> [Passage]:
»»
A couple years ago as I worked in my rock garden, a bee settled on my arm and plunged its poisoned arrow into my flesh. Ever the girl scout, I whipped out my Swiss Army knife, opened it, and scraped the pulsating venom injector off my arm, without even a thought I might cut myself!
My internal commander, with or without the knowledge I’d been diagnosed ‘fatally allergic to bee stings’ screamed “STOP.” Easy enough to do. In a setting in which uncensored smarts call the shots.
But without apparent life or death at stake, we receive prompts to “remove the sting.” especially writers, or speakers and edu-tainers of any stripe.
There are two conditions we’re presented daily in which we can reduce paralyzation and edema by excising the stinger.
They’re both rooted in fear.
One is the fear of asking too much. the other is the fear of being asked too much. I’ll illustrate.
««
> [Questions to answer]:
A – In the passage, what tool did the writer use to scrape the venom injector off their arm?
B – Translate this sentence from the passage into Spanish: "They’re both rooted in fear."
None of the items are needed for this work.

> [Source information]:
»»
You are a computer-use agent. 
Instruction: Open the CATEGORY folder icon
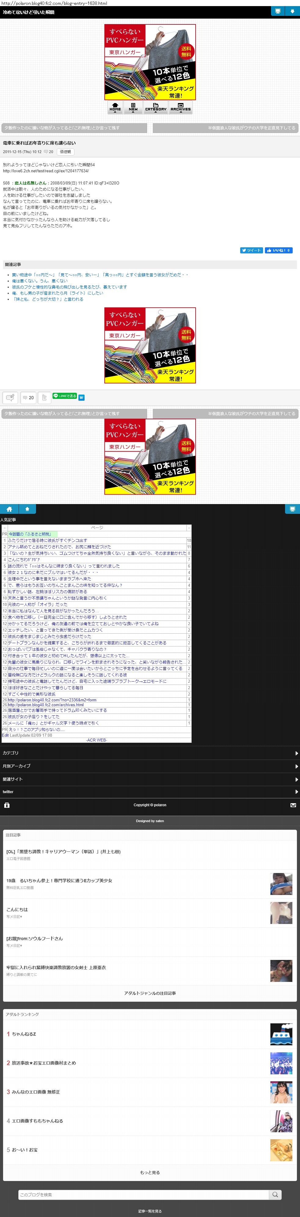(x=156, y=107)

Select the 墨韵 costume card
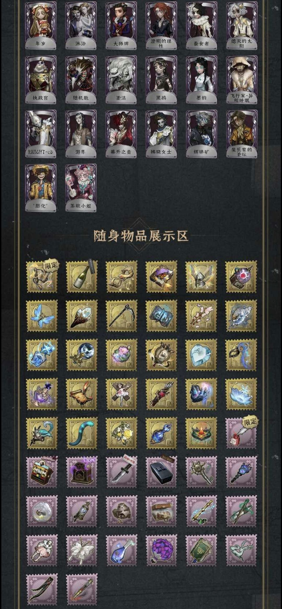click(x=201, y=80)
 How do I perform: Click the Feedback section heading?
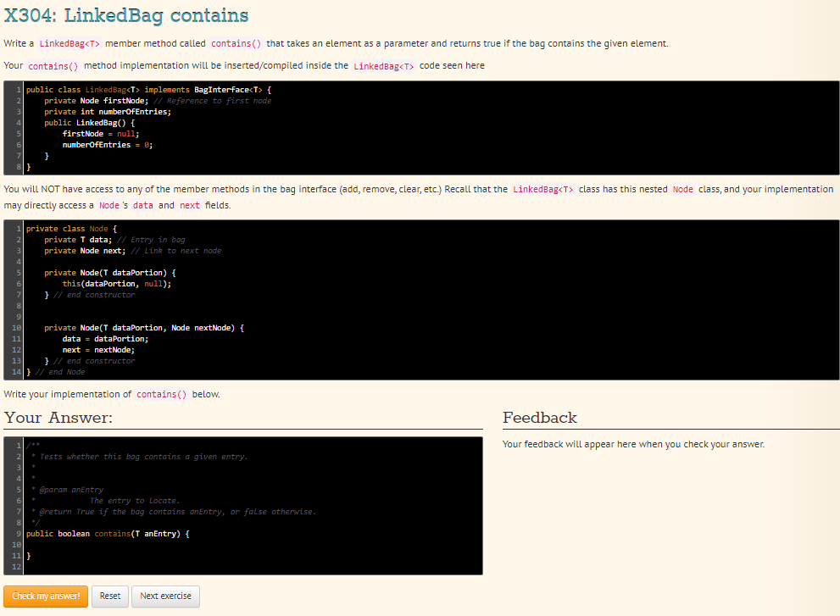click(540, 418)
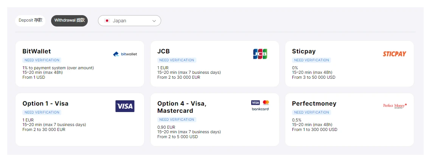Viewport: 432px width, 162px height.
Task: Select the Withdrawal tab
Action: tap(69, 20)
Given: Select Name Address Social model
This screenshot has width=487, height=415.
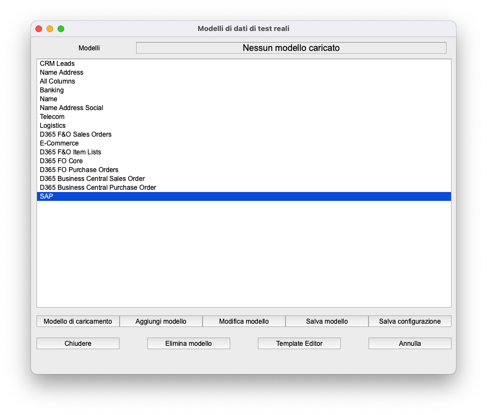Looking at the screenshot, I should [72, 108].
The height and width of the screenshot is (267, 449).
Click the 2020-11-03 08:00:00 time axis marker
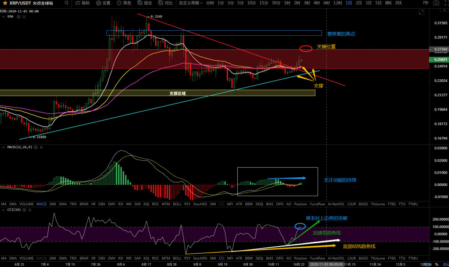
««
> [Set of answers]:
A – A Swiss Army knife.

B – Ambas están arraigadas en el miedo.